SOURCE:
=====

Getting an MBA your way: on line
When you consider that the typical MBA graduate can expect a 50 percent increase in salary over his or her pre-MBA salary, it’s no wonder people are seeking to earn the degree in greater numbers than ever before and institutions are creating a delivery system to accommodate extraordinary demand.
According to the National Center for Educational Statistics, there has been a 310 percent increase in MBA degrees awarded in the U.S. since 1975. In the mid-seventies, about 35,000 MBA degrees were awarded annually. By 2000, 112,000 MBA degrees were earned each year, making it the most highly sought-after graduate degree.
Grand Rapids-based Davenport University offers degree programs through 30 locations in Michigan and Indiana, including Traverse City. Davenport launched its MBA program in the fall 2000 with 41 students. Last year, the program’s enrollment reached 307. In Traverse City, Davenport has 45 MBA students.
According to Jones, 40 percent of its MBA students are enrolled completely online and 60 percent combine online courses with campus classes.
“We’ve seen double-digit growth each year in online enrollment,” said Ian Jones, Career Services Coordinator for Northern Michigan Operations. “Online courses are becoming a more popular option because of the flexibility issue.”
Davenport’s web courses make it possible for students to obtain their MBA degree in as little as 18 months. However, most students take 24 months to complete the program. Online classes duplicate campus courses; it’s simply a new delivery system.
“It’s been a major leap in the infrastructure of education,” Jones said.
According to Jones, web-based education exceeded expectations during its debut years. The school now offers 43 degree programs online, including six MBA programs. He attributes its popularity and success to program quality and responsiveness to the need of the adult student.
“You get the credibility with the flexibility,” he said.
But online course work requires greater levels of self-discipline and some students may find the classroom more suitable for their personality.
With 14 campuses across the state, including Cadillac, the Baker College System is the largest independent college in Michigan. Baker responded to the changing needs of students and business by being the first Michigan-based college to offer degrees completely online. The online MBA program began in 1995 with 75 students. Today, 950 of the school’s 1,100 MBA candidates are taking advantage of the accredited online program.

=====

COLLECTED MATERIAL:

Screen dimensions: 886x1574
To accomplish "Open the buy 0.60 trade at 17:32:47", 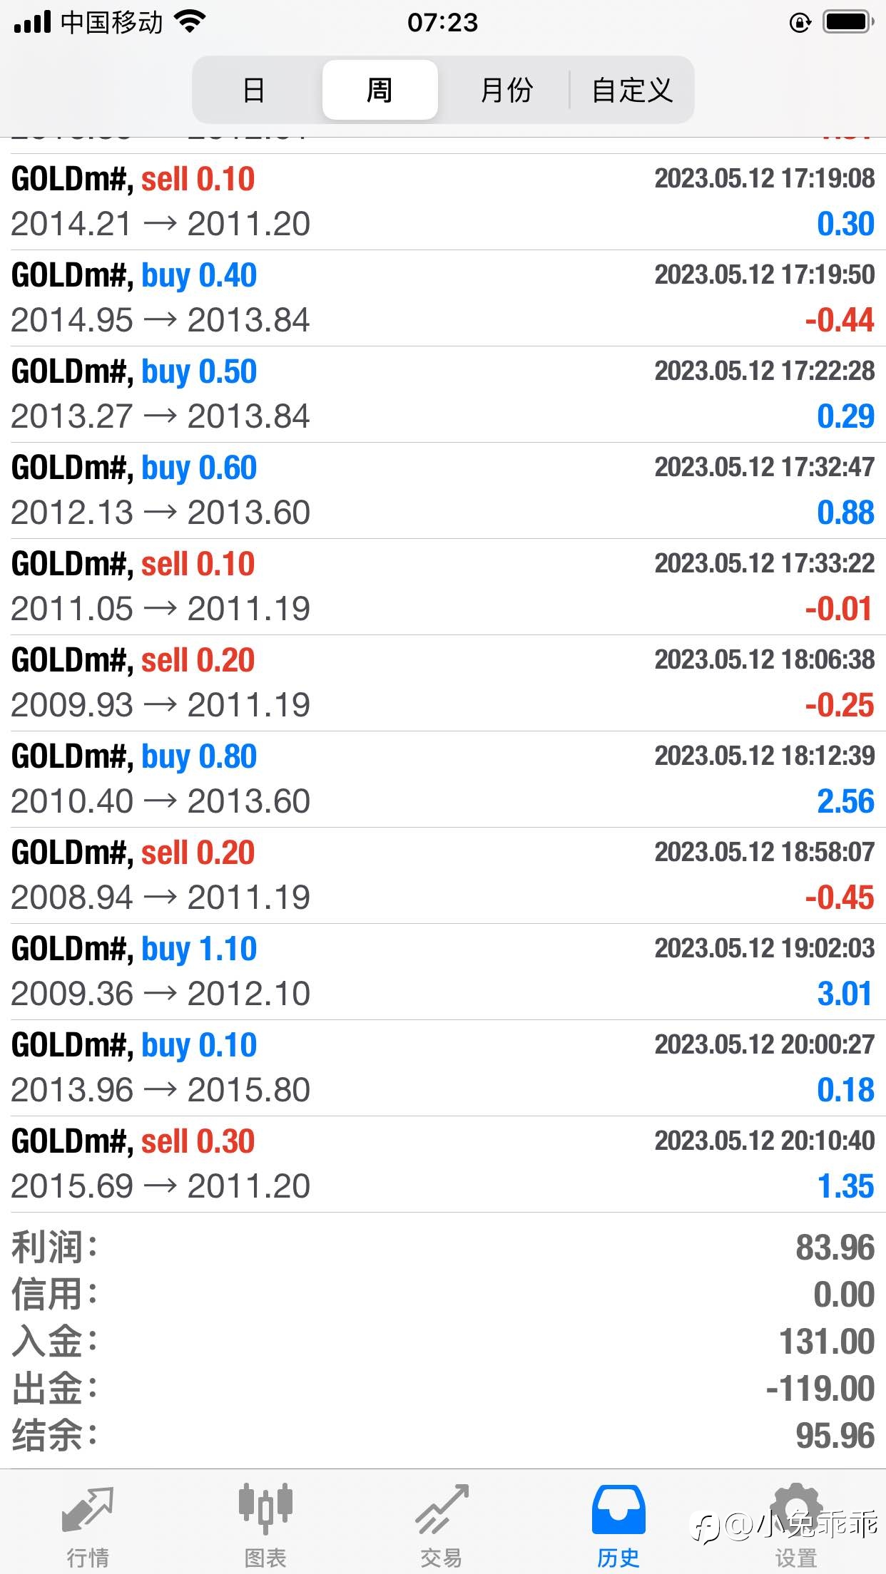I will (x=443, y=490).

=====

TO DO:
(A) Reproduce everything in the online MBA article from "Davenport’s web courses" down to "for their personality.".
(B) According to the online MBA article, in what year did Baker College begin its online MBA program?
Work only from the online MBA article.

ANSWERS TO EACH TASK:
(A)
Davenport’s web courses make it possible for students to obtain their MBA degree in as little as 18 months. However, most students take 24 months to complete the program. Online classes duplicate campus courses; it’s simply a new delivery system.
“It’s been a major leap in the infrastructure of education,” Jones said.
According to Jones, web-based education exceeded expectations during its debut years. The school now offers 43 degree programs online, including six MBA programs. He attributes its popularity and success to program quality and responsiveness to the need of the adult student.
“You get the credibility with the flexibility,” he said.
But online course work requires greater levels of self-discipline and some students may find the classroom more suitable for their personality.

(B) 1995